Take back the $1,000? Too late, Sarge! By accepting the allowance for the past few months, police have signed and sealed a contract. If the police now wish to decline the payment they?d have to prove (and evidence gathering is not their strong suit) the contract to be void or voidable. Is the Association suggesting cops were misled, lacked free will, mental capacity or material facts when they took the $1,000 last year? Demonstrate it.
To my knowledge, the Government never misrepresented the $1,000 extra; they did not call the allowance a salary, though the increase was arguably equivalent to a 17 percent raise. The Association took the deal, fully aware wage negotiations were at hand. If they wanted to hold out for the full 40 percent, maintain a strong bargaining position, they should have turned the extra money down. Strategy is as essential to negotiations as it is to police work. Surely they did not entertain the ludicrous belief they would get 40 percent plus $1,000 after repeated declarations by Government that the Treasury is empty. Oh yes they did — that?s what they are demanding.
I didn’t listen to the sergeant speak on Wednesday but when I read his statement later, I concluded the Police Social Welfare Association leadership had only recently realised the tactical implications of saying yes to the $1,000 increase last year and is really angry at itself. The Sergeant and his crew are also pouting because Monday’s strike action fell short of its intended objectives: incapacitating national security and strong arming the administration. It’s clear they are running out of bargaining chips. “Take back the $1,000” are desperate words from desperate men who would have us go bankrupt in the name of “national security”. There’s no price too high for security declares the Sergeant. Yes, there is. There must always be limits. The absence of spending ceilings is our national curse. Sympathy for industrial action has to be difficult to command too, after the $1,000 boost, when citizens may still be unsure what value they have got for the increase. A questionnaire which polls people about whether they feel safer or more protected since last year might demonstrate that the public are as stressed and lacking in morale now as they were then. Unfortunately for them, they are in no position to down tools when truly if anyone should be striking it should be the ordinary man and woman who cannot depend on the police to safeguard them at any wage.
The Police Welfare chief may call the Prime Minister Honourable when he makes reference to her but the Sergeant’s language since last year has fallen short of the level of exchange one has with the head of the executive.
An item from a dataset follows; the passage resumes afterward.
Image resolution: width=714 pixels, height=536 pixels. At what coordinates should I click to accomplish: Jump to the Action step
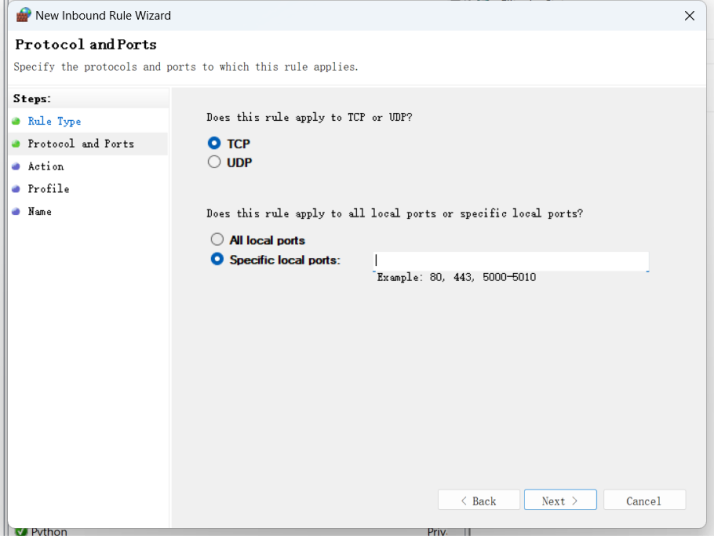[x=45, y=167]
It is simply unseemly to say “Take the money back.” I never noticed the Police Association trying to browbeat Patrick Manning when he set up SAUTT and shifted resources and funds to the illegal outfit. Senior and junior officials repeatedly complained to the media that SAUTT was unfairly draining the regular police corps. They always spoke off the record. No strikes, no threats.
Some commentators have suggested politics are at play. I am beginning to wonder if it is not sexism- the Association believes it can bully Mrs Persad-Bissessar because she is a woman. The Prime Minister is neither dismissive nor arrogant. She has stated that she wishes she could double the salaries of all public servants. Her caring is possibly being mistaken for weakness. Weak she is not. Weak is the public, the country and for once it is not political hyperbole to suggest that cops who stay off the job during negotiations are unpatriotic. A patriot is a person who loves, supports and defends his country and its interests with devotion — for five percent or forty.